When deciding upon a job for a career in the military, a prospective member of the armed forces may wonder what an armed services chaplain does. The military in the United States plays host to a wide array of different faiths, and the role of a military chaplain requires training and knowledge of many faiths and how serving in the military may impact the spiritual well-being of service members.
Training for Chaplains
All military service members go through some type of “basic” training when entering the military, but the initial training chaplains undergo does differ for anyone who decides to become an Army chaplain. According to the Army’s information page on a chaplain’s training, this job in the Army does not require traditional Basic Combat Training.
Instead, chaplains in the Army must complete the Chaplain Basic Officer Leadership Course, which takes 12 weeks to complete and is held at a base in South Carolina. Additionally, Army chaplains begin serving as a staff officer instead of working toward that promotion over time.
What an armed services chaplain does often coincides with study of a graduate degree in religious studies or theology. Chaplains may be required to earn several semester hours at the graduate level and may already need to possess a bachelor’s degree in order to gain entry into the armed services as a chaplain.
Basic Duties of the Chaplain
A chaplain may be responsible for over 1,000 service members, so the job comes with significant responsibilities. The role of a chaplain often stretches well beyond basic conversations on religion. A chaplain must understand matters of morale and how spirituality and religion may impact a soldier’s performance on the battlefield.
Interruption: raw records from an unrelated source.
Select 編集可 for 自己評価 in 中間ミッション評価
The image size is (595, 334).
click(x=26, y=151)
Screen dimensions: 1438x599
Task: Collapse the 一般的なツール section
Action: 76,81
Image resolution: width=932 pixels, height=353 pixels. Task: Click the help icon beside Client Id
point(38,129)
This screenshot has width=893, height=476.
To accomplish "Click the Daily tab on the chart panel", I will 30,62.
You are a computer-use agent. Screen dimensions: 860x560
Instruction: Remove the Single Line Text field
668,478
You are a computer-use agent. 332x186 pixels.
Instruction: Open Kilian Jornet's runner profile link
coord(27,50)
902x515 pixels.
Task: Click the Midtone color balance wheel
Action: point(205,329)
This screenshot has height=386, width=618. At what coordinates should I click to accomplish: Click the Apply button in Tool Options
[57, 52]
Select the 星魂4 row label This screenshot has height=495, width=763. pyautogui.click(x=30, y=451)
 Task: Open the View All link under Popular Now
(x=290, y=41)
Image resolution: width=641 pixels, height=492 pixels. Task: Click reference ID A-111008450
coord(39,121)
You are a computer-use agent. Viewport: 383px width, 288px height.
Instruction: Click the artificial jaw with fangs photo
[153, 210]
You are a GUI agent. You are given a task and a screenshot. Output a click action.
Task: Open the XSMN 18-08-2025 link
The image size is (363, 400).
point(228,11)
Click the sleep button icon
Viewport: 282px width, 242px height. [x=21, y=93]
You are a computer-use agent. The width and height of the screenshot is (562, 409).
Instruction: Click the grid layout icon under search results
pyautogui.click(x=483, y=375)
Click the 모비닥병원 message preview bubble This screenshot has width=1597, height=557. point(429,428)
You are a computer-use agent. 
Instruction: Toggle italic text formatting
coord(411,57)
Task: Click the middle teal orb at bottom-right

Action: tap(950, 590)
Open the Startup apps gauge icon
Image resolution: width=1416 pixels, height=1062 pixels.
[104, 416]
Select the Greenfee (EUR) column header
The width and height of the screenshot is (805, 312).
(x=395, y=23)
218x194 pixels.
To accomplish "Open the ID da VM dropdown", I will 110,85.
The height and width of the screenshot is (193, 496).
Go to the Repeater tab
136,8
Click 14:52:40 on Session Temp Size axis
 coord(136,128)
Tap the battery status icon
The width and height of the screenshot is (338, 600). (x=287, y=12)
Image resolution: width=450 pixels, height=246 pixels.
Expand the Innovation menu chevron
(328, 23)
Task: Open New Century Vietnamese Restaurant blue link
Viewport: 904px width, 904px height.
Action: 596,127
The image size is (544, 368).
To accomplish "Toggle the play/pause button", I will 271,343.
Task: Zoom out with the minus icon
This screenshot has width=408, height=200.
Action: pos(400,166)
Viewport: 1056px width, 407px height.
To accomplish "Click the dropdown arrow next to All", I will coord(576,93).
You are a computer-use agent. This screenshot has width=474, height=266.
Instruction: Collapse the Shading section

Depending on where a chaplain is stationed, he or she may be responsible for developing a variety of workshops, counseling sessions, and special events. Chaplains must gain an ecclesiastical endorsement from a religious organization and will minister within the canon of his or her faith. However, chaplains will very likely need to provide spiritual counseling to service members outside their faith and denomination, which requires knowledge of faiths that may be quite diverse.
Additionally, chaplains may officiate official ceremonies such as funerals and memorials while also offering religious ministry to service members, as well as civilian visitors to the United States. Chaplains provide a significant amount of one-on-one counseling to service members within a variety of different circumstances.
Where Chaplains Serve
The role of a chaplain may take a service member to any number of bases on foreign and domestic soil. Chaplains are considered active duty members of the military and serve in the Marine Corps, Coast Guard, Army, Navy, and Air Force.
Chaplains are found on all military bases run by the United States military, as well as within active combat zones around the world. The United States Navy suggests that chaplains must be able to minister outside of the traditional setting of a church or religious house. Military chaplains may also pursue civilian employment while serving with the National Guard or Army Reserve on a part-time basis.
Anyone with an interest in becoming a chaplain in the United States military should be able to engage in meaningful discourse with other people while under the physical and mental pressures of combat. What an armed services chaplain does to help service members is extraordinarily important to the mental well-being of the nation’s military.